In the last couple of years at least, people have been forwarding photographs of signs, notices and menus in China (among other countries), written in incomprehensible English with hilarious results. The typos, while professionally unforgivable, are at least understandable in the sense that they might be due to a copy-typist who didn’t know any English at all. The original translation, however, is definitely unforgivable in most, if not all, of the cases--a lot of them read like the translator had looked up each word in the dictionary and cobbled the Chinese sentence together in English. In this day and age, there must be a Westerner somewhere in China one can approach to help out on this front. (Some friends suggested that they might have indeed consulted a Westerner but the Westerner had a wicked sense of humour, i.e., it’s more fun to keep the English all ungrammatical and a bit nonsensical.) The published author of a compilation of some of these Chinglish signs put forward a few theories in his foreword to try and explain this persistent lack of professionalism: one was the issue of face--someone in the firm might know a little English, so it’d be insulting to him/her to consult an outsider; the other was arrogance, with the translator thinking s/he knows enough not to have to consult an outsider.

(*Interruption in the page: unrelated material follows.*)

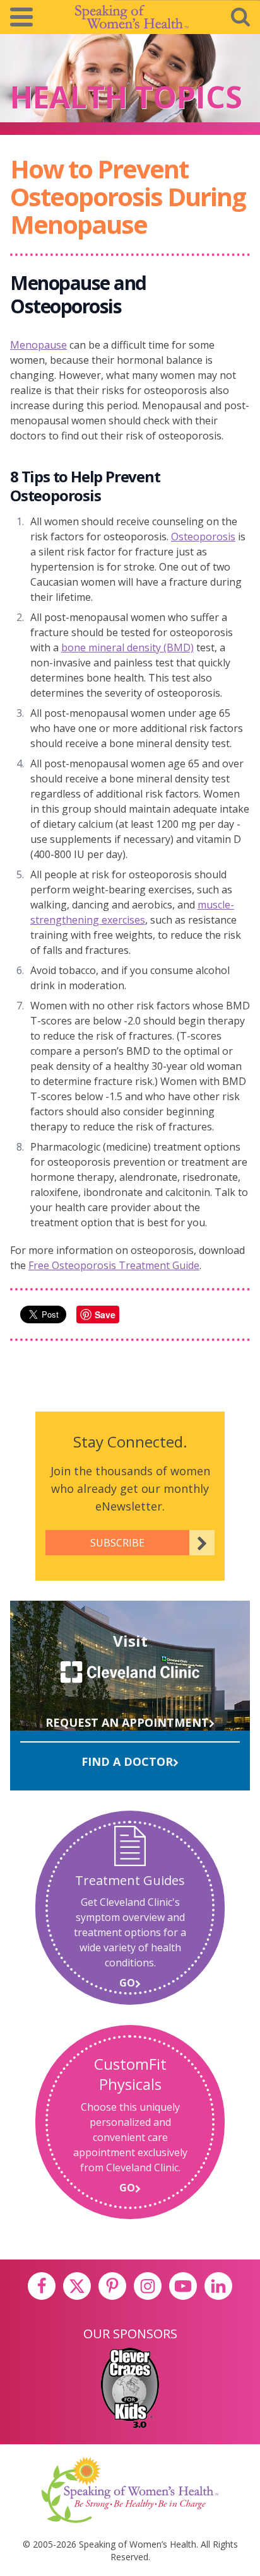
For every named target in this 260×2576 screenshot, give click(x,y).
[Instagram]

However stupid that kind of attitude might be (that author’s theories feel right to me, someone who has seen a lot of Chinese behaviour in my 58 years as a Chinese), at least the poor English is produced in a non-English-speaking country. How does one, however, account for things like the following (just to name a few) found in London, the capital of the birthplace of the language:
Served with 2 Slice Bread (spotted in a café in Dalston)
2Egg & Chips (ditto)
Today Special (ditto)
Breakfast, lunch & dinners (ditto)
Fish and chip
Fish and chip
Advanced notice (about delays due to roadworks)
Male toilet (notably at Piccadilly Circus, which is full of visitors from abroad)
Female toilet (ditto)
(Holiday advert) Laying in the sun (spotted at Gatwick Airport, 05 Aug 2011)
All kind of mobile unlock (spotted in Hackney)
All kind ham (spotted in Hackney, 01 Nov 2011)
(Holiday advert) Laying in the sun (spotted at Gatwick Airport, 05 Aug 2011)
All kind of mobile unlock (spotted in Hackney)
All kind ham (spotted in Hackney, 01 Nov 2011)
There’s no excuse really, for, if one is not a native-speaker of English and needs to check one’s English for the signs cited above, there are even more native-speakers of English in London than in China. Or are there...??
(London, October/November 2011)
More:
More:
Do not speak to or obscure the driver's vision while the bus is moving (sign on Bus 253, spotted 13 Nov 2011)
About a set of conjoined twins: "When one has their eyes closed, the other has their eyes open." (heard on BBC Radio 4's programme of 15 Nov 2011)
I entirely share your surprise at how often foreign words on menus are misspelled. And all it would take these days is to enter the word in Google Translate. One does not even have to find a native speaker. I do not remember the last time I went to an Italian restaurant in the US without finding some misspelled words on the menu. Often I find the same word misspelled in two different ways on the same page. Apparently the double consonants are the most challenging. "Prosciutto" and "bruschetta" get butchered in a variety of ways. "Cannelloni" often loses one or both of the double consonants, "ossobuco" gets one s and/or two c's, and same with the l's and n's in "cannoli". "Panini" gets one or two extra n's. There is also the common addition of the "s" for plural in words that are already plural (it should be "one panino", "two panini", not "two paninis", "one gelato", "two gelati", but I guess this is understandable because the words have become anglicized and should no longer be considered Italian words). "Spaghetti alla puttanesca" is found misspelled even on the spaghetti sauce jars sold in grocery stores, and "spaghetti all' Amatriciana" is actually found misspelled as "alla Matriciana" even in Italy (the name of the town the sauce comes from is Amatrice, not Matrice).
ReplyDeleteOn the other hand, using computer aided translation can also give hilarious results. This is a sign I found at a bed & breakfast in Lecce (Southern Italy) in 2003 (when of course computer translation was a lot worse than it is today):
"It begs each other to close the front door".
This was an attempt to translate the "Si" in the Italian "Si prega di chiudere il portone", that of course should be translated simply as "Please close the front door".
For the record, and as evidence of the progress of computer translation software, I just tried "Si prega di chiudere il portone" with Google Translate and it perfectly translated it as "Please close the door".